Records drawn from a dataset:
++++++++++

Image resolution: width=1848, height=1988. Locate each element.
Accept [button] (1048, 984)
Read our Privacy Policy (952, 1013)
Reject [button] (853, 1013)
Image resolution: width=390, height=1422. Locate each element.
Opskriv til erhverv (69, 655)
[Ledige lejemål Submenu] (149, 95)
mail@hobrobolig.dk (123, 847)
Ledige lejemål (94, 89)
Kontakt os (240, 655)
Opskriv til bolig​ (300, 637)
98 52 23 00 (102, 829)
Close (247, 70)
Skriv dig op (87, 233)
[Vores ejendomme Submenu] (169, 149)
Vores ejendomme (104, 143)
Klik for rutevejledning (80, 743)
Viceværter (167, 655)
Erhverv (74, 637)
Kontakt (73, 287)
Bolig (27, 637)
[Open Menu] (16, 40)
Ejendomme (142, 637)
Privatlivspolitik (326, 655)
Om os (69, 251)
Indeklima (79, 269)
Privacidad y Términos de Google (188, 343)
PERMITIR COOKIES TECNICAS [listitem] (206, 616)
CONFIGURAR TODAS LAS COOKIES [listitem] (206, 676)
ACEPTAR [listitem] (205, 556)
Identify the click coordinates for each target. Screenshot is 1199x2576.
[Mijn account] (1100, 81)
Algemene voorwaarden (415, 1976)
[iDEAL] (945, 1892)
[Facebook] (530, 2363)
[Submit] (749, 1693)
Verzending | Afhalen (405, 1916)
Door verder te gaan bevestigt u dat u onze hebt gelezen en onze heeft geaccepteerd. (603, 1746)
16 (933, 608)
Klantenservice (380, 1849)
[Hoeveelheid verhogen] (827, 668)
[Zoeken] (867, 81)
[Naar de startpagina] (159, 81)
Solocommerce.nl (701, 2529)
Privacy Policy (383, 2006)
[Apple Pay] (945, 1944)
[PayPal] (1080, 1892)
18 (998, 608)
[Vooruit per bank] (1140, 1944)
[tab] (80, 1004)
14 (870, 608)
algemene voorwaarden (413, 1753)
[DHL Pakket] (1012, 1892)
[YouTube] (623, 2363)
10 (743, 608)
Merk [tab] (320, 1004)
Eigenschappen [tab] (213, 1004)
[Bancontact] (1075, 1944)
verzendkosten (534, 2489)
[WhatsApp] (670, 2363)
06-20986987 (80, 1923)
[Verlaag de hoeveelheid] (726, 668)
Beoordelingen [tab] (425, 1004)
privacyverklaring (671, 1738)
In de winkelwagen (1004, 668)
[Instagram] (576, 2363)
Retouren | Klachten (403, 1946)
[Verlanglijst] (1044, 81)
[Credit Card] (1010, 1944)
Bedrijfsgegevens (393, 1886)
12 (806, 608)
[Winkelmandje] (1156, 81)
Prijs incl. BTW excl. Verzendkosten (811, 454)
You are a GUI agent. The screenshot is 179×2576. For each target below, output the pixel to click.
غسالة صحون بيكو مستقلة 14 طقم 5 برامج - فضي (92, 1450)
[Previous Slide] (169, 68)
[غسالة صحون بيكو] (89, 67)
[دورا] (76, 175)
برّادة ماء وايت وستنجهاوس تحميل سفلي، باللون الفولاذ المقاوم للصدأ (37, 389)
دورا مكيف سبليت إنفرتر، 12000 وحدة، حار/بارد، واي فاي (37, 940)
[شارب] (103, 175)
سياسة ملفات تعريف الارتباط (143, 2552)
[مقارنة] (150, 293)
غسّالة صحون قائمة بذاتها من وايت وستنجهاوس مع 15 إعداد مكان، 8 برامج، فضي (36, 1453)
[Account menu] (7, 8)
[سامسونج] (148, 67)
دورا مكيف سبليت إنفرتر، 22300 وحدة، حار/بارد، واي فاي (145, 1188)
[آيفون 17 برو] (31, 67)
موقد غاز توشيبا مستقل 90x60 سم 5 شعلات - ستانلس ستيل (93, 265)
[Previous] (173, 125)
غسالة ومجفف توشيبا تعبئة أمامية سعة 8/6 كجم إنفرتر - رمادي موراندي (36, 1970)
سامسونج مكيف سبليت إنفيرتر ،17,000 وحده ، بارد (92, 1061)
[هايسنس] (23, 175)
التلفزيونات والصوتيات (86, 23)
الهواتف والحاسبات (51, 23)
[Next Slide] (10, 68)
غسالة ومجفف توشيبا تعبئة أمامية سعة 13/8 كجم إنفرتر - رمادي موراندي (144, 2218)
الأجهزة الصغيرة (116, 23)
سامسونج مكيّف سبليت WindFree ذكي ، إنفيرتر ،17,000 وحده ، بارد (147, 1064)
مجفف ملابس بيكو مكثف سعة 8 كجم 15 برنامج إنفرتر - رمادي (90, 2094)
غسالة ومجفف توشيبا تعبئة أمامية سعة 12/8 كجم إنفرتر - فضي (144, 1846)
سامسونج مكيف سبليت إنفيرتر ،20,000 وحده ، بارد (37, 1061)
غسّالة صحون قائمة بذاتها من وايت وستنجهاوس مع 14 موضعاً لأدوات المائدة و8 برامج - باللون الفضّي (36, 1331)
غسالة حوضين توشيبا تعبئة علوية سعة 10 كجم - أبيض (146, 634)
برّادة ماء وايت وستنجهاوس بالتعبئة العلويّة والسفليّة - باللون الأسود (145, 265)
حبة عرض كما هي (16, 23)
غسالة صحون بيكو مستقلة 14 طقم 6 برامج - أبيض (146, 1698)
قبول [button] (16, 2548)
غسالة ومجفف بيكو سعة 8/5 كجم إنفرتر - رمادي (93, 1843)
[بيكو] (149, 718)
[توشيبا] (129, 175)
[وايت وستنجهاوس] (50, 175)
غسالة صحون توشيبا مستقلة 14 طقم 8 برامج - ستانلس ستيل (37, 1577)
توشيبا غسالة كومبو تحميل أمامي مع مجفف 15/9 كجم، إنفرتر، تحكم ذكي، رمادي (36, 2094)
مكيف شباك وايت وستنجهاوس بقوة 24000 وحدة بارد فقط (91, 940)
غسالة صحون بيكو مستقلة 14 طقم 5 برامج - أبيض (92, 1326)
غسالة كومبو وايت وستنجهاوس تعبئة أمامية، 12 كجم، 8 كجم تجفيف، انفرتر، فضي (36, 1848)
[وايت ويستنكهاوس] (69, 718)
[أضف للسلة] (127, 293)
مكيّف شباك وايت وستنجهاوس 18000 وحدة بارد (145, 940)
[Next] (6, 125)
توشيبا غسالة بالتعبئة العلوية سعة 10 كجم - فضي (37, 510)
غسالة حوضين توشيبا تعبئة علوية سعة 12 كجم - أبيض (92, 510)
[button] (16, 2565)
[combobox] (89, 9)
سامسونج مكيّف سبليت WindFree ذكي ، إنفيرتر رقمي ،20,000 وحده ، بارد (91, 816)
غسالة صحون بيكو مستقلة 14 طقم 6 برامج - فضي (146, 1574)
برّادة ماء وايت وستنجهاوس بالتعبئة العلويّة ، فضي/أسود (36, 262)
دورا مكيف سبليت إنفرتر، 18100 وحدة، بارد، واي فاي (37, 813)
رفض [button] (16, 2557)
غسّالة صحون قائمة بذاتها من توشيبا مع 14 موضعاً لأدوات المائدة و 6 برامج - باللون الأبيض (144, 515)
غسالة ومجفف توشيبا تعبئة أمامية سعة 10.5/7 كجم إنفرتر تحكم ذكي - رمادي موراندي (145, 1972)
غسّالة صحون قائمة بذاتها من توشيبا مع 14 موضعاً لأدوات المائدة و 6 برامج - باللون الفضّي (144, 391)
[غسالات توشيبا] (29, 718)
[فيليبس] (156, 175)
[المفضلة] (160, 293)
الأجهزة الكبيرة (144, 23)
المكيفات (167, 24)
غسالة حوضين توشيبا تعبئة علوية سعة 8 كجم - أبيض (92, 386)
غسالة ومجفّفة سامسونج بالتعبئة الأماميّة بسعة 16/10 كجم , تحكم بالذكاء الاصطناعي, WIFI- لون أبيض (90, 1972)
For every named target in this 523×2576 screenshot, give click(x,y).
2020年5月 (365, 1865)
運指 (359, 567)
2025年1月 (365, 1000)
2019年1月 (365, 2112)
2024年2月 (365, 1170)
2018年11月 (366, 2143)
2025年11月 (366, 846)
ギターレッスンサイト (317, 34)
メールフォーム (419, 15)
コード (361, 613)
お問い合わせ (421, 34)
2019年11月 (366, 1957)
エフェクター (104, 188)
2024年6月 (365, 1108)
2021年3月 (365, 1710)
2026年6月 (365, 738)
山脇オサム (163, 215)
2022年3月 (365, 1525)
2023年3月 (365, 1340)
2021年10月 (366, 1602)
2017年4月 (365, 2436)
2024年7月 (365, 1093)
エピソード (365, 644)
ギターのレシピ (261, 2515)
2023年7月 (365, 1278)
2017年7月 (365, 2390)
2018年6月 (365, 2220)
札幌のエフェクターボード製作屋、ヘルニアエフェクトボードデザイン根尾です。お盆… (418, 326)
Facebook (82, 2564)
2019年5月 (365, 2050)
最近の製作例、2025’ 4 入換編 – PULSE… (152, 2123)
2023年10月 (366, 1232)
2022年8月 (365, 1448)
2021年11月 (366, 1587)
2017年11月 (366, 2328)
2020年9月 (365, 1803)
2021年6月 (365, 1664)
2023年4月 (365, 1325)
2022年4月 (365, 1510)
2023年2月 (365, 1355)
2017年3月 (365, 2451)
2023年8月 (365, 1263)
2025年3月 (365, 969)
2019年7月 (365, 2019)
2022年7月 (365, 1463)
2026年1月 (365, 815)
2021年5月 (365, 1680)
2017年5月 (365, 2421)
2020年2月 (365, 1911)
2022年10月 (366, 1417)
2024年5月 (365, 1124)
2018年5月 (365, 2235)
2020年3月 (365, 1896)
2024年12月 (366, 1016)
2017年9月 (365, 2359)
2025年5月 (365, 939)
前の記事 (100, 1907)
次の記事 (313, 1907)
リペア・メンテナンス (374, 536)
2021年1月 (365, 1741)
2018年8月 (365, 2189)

++++++++++

## [Exercise instructions]
The answer must be the line containing "2018年5月 (365, 2235)" and every line after it through the last line of the records above, repeated exactly.

## [Answer box]
2018年5月 (365, 2235)
2020年3月 (365, 1896)
2024年12月 (366, 1016)
2017年9月 (365, 2359)
2025年5月 (365, 939)
前の記事 (100, 1907)
次の記事 (313, 1907)
リペア・メンテナンス (374, 536)
2021年1月 (365, 1741)
2018年8月 (365, 2189)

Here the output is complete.